Poltava - History

History

It is still unknown when Poltava was founded, although the town was not attested before 1174. However, for reasons unknown, municipal authorities chose to celebrate the city's 1100th anniversary in 1999. The settlement is indeed an old one, as archeologists unearthed a Paleolithic dwelling as well as Scythian remains within the city limits.

The present name of the city is traditionally connected to the settlement Ltava which is mentioned in the Hypatian Chronicle in 1174. The region belonged to the Grand Duchy of Lithuania from the 14th century. The Polish administration took over in 1569. In 1648, Poltava was captured by the Ruthenian-Polish magnate Jeremi Wiśniowiecki (1612–51). Poltava was the base of a distinguished regiment of the Ukrainian Cossacks, and served as a Cossack stronghold during the Khmelnytsky Uprising. After the pro-Polish hetman Ivan Vyhovsky came to power and a civil war broke out, In 1658 Poltava, under polkovnyk Martyn Pushkar, was the leading town of the rebels. However, it was ultimately burned down and pillaged by the troops of Vyhovsky, while many of its women and children were enslaved by the Crimean Tatars. In 1667 the city passed to the Russian Empire.

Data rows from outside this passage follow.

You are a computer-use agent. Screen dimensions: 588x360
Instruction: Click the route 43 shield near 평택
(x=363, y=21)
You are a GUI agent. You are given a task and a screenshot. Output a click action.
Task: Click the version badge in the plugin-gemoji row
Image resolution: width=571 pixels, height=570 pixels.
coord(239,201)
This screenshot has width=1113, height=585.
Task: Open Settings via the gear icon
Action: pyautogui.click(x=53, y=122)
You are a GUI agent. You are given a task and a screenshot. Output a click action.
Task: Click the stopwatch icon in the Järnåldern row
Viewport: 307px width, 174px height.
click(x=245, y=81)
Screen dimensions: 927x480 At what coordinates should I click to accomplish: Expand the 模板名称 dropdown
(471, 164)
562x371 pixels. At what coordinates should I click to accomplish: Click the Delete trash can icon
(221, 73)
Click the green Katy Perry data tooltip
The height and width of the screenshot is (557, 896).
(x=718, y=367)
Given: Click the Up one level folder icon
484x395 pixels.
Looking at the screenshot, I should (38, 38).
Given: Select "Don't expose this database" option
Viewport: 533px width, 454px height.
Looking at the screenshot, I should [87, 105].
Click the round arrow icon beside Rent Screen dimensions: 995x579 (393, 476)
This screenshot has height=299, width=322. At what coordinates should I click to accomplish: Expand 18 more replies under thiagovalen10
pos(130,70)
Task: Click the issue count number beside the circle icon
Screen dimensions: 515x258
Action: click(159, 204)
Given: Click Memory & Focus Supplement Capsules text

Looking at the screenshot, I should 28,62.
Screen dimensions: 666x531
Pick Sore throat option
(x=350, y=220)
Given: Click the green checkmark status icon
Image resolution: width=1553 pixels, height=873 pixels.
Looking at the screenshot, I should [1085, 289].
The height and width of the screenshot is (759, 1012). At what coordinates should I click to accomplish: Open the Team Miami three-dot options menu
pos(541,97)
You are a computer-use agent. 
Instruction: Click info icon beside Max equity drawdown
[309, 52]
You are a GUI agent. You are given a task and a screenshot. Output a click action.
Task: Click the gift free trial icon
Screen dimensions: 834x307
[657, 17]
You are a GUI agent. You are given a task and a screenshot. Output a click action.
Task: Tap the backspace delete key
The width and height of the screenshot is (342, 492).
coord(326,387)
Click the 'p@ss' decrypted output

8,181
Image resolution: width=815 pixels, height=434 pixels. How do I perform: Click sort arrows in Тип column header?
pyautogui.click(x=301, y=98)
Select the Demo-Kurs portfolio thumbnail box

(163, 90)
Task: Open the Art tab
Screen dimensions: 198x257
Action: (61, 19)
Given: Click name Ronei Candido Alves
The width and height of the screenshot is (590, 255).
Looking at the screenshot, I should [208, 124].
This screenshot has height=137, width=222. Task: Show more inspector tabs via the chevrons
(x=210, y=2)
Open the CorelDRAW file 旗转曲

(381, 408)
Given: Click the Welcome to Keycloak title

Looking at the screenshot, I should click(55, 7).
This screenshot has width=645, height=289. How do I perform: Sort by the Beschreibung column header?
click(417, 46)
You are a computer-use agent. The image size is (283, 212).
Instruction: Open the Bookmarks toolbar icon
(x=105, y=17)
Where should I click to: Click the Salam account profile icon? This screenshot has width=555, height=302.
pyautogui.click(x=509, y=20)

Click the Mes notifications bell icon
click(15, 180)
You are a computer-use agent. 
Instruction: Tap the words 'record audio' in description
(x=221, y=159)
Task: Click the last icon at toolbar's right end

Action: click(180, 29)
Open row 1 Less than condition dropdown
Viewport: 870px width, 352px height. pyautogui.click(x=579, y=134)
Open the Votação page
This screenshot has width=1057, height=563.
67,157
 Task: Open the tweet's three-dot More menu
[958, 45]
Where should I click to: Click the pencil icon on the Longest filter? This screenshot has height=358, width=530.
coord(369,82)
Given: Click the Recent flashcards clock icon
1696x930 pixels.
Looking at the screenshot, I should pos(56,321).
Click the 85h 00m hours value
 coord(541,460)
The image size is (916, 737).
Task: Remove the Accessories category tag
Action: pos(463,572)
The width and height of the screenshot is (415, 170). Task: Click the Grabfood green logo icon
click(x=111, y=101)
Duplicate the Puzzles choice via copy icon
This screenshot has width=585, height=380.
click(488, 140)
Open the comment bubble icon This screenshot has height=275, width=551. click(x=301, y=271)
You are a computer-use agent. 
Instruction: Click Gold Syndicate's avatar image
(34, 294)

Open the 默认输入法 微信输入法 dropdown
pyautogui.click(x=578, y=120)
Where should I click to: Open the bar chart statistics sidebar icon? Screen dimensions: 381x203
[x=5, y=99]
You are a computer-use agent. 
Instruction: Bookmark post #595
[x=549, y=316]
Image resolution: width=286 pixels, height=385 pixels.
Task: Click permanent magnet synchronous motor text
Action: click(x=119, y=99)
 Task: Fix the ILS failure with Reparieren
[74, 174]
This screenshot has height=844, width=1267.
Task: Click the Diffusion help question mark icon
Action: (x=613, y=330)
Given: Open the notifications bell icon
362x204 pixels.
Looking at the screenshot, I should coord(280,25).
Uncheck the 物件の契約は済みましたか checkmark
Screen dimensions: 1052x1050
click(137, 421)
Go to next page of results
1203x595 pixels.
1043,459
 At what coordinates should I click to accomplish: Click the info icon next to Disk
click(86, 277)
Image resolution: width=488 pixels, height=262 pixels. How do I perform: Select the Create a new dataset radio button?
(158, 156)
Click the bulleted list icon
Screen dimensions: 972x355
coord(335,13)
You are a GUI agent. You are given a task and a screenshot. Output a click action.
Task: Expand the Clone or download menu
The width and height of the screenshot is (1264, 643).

In the Battle of Poltava on June 27, 1709 (Old Style), or July 8 (New Style), tsar Peter the First, commanding 34,000 troops, defeated a Swedish army of 17,000 troops led by Field Marshal Carl Gustav Rehnskiöld (who had received the command of the army after the wounding of the Swedish king Charles XII on June 17). The battle marked the end of the Swedish Empire and the rise of the Russian Empire.

In 1775, Poltava's Monastery of the Exaltation of the Cross (Russian: Крестовоздвиженский монастырь, Krestovozdvizhensky Monastyr) became the seat of bishops of the newly created Eparchy (Diocese) of Slaviansk and Kherson. This large new diocese included the lands of the Novorossiya Governorate and Azov Governorate north of the Black Sea. Since much of that area had been only recently conquered by Russia from the Ottoman Empire, and a large number of Orthodox Greek settlers had been invited to settle in the region, the Imperial Government picked a renowned Greek scholar, Eugenios Voulgaris to preside over the new diocese. After his retirement in 1779, he was replaced by another Greek theologian, Nikephoros Theotokis.

In World War II, the Wehrmacht occupied Poltava from late October 1941 until September 23, 1943, when it was retaken during the Lower Dnieper Offensive. By the summer of 1944 the USAAF conducted a number of shuttle bombing raids against the Third Reich under the name of Operation Frantic. Poltava Air Base, as well as Mirgorod Airport, were used as eastern locations for landing B-17 Flying Fortress heavy bombers involved in those operations.